Rather than encroach on the territory outlined above, I propose to discuss (briefly) two issues (which I will divide between two posts) arising from the decision (and its announcement), which are, I suppose, tangential to the points I made about the SNP’s style of presentation, last night. Firstly, from a purely parochial point of view, what are we in Northern Ireland to make of the spectacle of a devolved justice ministry, caught in international headlamps? After all, if the Scottish executive seems overwhelmed by its responsibilities, what are the chances that locally directed policing and justice will result in improved functions here? Secondly, what does the episode tell us about devolution, its relationships, its dynamics and its future?

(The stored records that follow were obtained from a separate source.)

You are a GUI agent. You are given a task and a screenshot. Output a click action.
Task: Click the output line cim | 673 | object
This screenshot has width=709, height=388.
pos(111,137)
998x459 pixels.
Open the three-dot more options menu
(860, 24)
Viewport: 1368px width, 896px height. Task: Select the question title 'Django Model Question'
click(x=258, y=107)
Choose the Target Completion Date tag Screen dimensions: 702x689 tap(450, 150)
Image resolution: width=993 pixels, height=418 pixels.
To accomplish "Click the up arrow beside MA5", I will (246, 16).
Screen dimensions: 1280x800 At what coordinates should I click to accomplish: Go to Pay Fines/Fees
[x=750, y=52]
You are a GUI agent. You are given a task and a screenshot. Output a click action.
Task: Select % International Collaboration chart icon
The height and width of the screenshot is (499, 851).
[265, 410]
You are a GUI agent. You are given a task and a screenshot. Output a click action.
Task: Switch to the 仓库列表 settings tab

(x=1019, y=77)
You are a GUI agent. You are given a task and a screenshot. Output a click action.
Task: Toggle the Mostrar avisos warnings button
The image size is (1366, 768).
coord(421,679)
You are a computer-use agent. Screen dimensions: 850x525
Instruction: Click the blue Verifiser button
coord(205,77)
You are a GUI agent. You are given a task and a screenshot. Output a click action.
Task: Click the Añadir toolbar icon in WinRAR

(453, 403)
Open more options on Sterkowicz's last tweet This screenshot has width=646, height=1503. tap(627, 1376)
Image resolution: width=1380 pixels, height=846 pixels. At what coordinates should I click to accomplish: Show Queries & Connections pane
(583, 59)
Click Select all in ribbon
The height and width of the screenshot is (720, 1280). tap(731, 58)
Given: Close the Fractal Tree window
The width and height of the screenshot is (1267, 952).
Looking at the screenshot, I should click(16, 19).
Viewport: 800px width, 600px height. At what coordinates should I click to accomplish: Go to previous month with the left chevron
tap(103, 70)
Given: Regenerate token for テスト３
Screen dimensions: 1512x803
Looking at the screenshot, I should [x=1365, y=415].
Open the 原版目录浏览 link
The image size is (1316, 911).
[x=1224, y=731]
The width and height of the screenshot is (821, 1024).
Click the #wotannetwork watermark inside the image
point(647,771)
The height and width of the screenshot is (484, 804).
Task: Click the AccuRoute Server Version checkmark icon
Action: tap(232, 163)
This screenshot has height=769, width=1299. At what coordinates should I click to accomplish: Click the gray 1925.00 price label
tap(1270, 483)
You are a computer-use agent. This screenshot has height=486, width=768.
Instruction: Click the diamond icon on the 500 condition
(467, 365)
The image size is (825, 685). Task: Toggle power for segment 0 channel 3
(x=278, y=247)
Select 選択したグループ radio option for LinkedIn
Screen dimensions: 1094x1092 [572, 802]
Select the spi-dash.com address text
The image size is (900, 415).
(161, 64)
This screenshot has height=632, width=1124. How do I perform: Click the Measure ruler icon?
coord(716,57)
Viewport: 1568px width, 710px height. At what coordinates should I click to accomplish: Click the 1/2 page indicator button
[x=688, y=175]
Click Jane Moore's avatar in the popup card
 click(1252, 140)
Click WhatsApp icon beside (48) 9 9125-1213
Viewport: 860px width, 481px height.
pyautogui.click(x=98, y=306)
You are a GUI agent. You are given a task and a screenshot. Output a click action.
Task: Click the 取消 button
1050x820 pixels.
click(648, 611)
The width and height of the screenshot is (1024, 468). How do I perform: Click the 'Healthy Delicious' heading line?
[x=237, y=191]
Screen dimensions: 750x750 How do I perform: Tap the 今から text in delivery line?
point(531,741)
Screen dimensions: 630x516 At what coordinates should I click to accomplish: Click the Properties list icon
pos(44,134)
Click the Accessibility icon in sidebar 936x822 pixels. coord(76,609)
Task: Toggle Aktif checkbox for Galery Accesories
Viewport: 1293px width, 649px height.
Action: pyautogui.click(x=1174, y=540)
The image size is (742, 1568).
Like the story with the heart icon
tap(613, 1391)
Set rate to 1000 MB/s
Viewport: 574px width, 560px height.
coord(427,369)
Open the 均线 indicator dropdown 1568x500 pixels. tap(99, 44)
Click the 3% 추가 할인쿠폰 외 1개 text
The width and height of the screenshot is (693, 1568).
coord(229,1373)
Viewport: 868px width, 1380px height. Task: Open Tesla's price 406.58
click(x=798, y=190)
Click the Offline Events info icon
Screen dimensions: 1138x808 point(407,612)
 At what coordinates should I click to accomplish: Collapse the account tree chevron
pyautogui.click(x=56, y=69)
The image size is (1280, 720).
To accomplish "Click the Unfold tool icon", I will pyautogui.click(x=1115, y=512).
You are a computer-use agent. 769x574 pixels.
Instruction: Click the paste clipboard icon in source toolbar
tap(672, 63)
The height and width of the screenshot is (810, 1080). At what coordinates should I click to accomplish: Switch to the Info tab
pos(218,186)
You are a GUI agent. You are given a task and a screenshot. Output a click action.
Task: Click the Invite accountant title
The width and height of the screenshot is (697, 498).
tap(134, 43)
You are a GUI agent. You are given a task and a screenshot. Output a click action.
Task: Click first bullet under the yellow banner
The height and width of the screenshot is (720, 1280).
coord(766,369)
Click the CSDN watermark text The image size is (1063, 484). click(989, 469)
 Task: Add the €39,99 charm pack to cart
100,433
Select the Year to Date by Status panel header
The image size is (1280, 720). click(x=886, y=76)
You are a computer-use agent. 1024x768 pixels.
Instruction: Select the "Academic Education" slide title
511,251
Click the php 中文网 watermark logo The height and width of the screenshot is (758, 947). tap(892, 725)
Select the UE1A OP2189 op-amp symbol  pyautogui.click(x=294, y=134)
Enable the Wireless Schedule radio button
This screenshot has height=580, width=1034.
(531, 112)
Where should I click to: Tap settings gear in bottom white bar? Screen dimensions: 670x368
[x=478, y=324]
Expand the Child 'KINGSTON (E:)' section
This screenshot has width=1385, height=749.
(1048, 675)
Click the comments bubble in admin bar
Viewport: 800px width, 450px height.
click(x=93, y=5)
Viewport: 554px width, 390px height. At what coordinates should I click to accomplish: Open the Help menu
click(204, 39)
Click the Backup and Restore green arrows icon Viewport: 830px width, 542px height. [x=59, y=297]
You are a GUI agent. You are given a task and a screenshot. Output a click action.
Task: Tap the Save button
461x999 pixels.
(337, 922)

Clearly, the first issue deserves briefer treatment than the second. Mick Fealty provides a useful synopsis of the current situation, as regards policing and justice, in Northern Ireland, on a post on Slugger. He highlights real concerns that the executive’s performance, thus far, does not justify entrusting it with further responsibilities. The Libyan episode graphically demonstrates the complexity which justice matters can involve and their capacity to assume an international dimension.
Whether, as opposition politicians have alleged, the Scottish 'government' provided convenient cover for a Westminster administration keen to develop its relationship with Tripoli, or whether the SNP was eager to assert its independence, this was a matter which transcended the regional to encompass the national and the international. Yet it remained solidly within the remit of a parochial nationalist politician who embarrassed himself, and his country, by delivering a statement, more focussed on lauding the virtues of a ‘people’, than addressing matters pertinent to the case.
Whatever the effects of so called ‘Scottish cringe’, the Justice Minister’s statement should have caused his ‘people’ severe embarrassment. His performance will sustain those who believe that an early devolution of policing and justice in Northern Ireland could result in confusion, incompetence and humiliation. I do not wish to suggest that successfully reaching a major decision, with international repercussions, is beyond the abilities of Scottish or Northern Irish politicians. Just that the responsibility ranges well beyond the parish pump preoccupations of many of them, including the SNP.